Both suggest that established firms will be more likely than entrants to introduce incremental innovations, since established firms will not only invest more in incremental innovation in an attempt to extend monopoly power but will also have more effective research and development efforts since they have the benefit of historical experience with the technology. Similarly the two classes of explanation suggest that established firms will be less successful in the face of radical innovation both because in some circumstances they will invest less for fear of cannibalizing their existing revenues, and because their research and development efforts will be less effective than those of entrants.However recent work by Henderson and Clark (1990) suggests that it is increasingly important to explicitly distinguish between the two effects and to understand the interactions between them. They suggest that a significant number of innovations are “architectural.”

Architectural innovations are incremental in the economic sense in that they do not provide dramatically different or improved benefits to their customers, and they continue to actively compete with existing products, but they are radical in the organizational sense in that established firms find them extremely difficult to develop. Architectural innovations are likely to be the focus of complex competitive dynamics since the strategic incentives to invest in them that flow from market position run counter to the incentives that flow from the relative research efficiency of actual and potential players in the industry, and they cannot be easily understood through the lens of the currently available theoretical and empirical results.

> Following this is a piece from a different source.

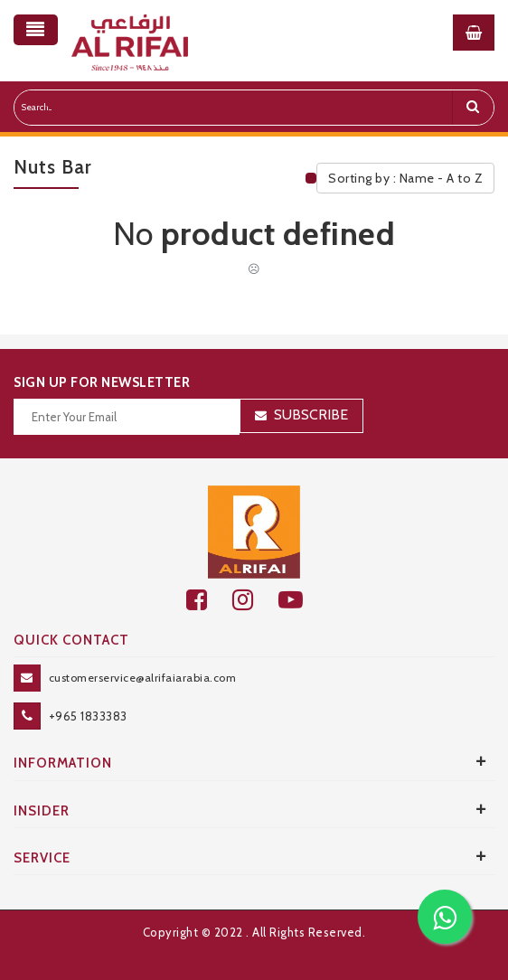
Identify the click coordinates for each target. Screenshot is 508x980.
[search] (473, 108)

This paper addresses this gap in the literature through the exploration of the failure of established firms to survive architectural innovation in the semiconductor photolithographic alignment equipment industry. The author obtained research and development costs, sales, and organizational and technical information for every product development project initiated by every firm in the semiconductor photolithographic equipment industry for the period between the foundation of the industry in the early 1960s and 1986. Four waves of architectural innovation shook the industry during this time, each of which saw the replacement of the industry leader with a new firm. Thus the data set affords a unique opportunity to explore the dramatic competitive effects of technological change.

I differentiate between the decision to invest in a particular research program and the effectiveness with which the research was carried out, and show that established firms failed to successfully exploit architectural innovation in the industry because although they consistently invested an equivalent amount in innovation, their research was consistently less effective. Not only were established firms less successful in their attempts to introduce technically successful new products, but they were also less able to successfully commercialize the products that they did develop. I show that this failure is consistent with the hypothesis that established firms developspecialized organizational capability during the course of their historical experience with incremental innovation that handicaps their attempts to respond to more radical change. The paper is unique in explicitly incorporating both explanations based upon investment behavior and explanations based on the concept of firm heterogeneity into its analysis of the problem of established firm failure in the face of radical innovation, and in the detail and comprehensiveness of the data set upon which it is based.

My results are exciting and suggest that we cannot assume that innovation that is radical or incremental in the economic sense is also radical or incremental in the organizational sense, and that the competitive implications of technological innovation cannot be understood without an appreciation of the qualitatively different capabilities of entrants and incumbents in the face of different types of innovation. They have broad implications for theories of industry and firm evolution. The next section describes the data upon which the study was based, and Section 3 describes the empirical model and the results. The paper closes with a discussion of the implications of this research for further work.

n The Data
The data for this study were collected during an eighteen month, field based study of the photolithographic alignment equipment industry conducted from the spring of 1987 to the summer of 1988.
Photolithographic aligners are pieces of capital equipment used in the manufacture of semiconductors. ^ Improvements in photolithographic alignment capability have been critical to the dramatic improvements in performance and reductions in cost that have characterized semiconductors over the last twenty years, and the industry has shared in the rapid growth of the semiconductor industry.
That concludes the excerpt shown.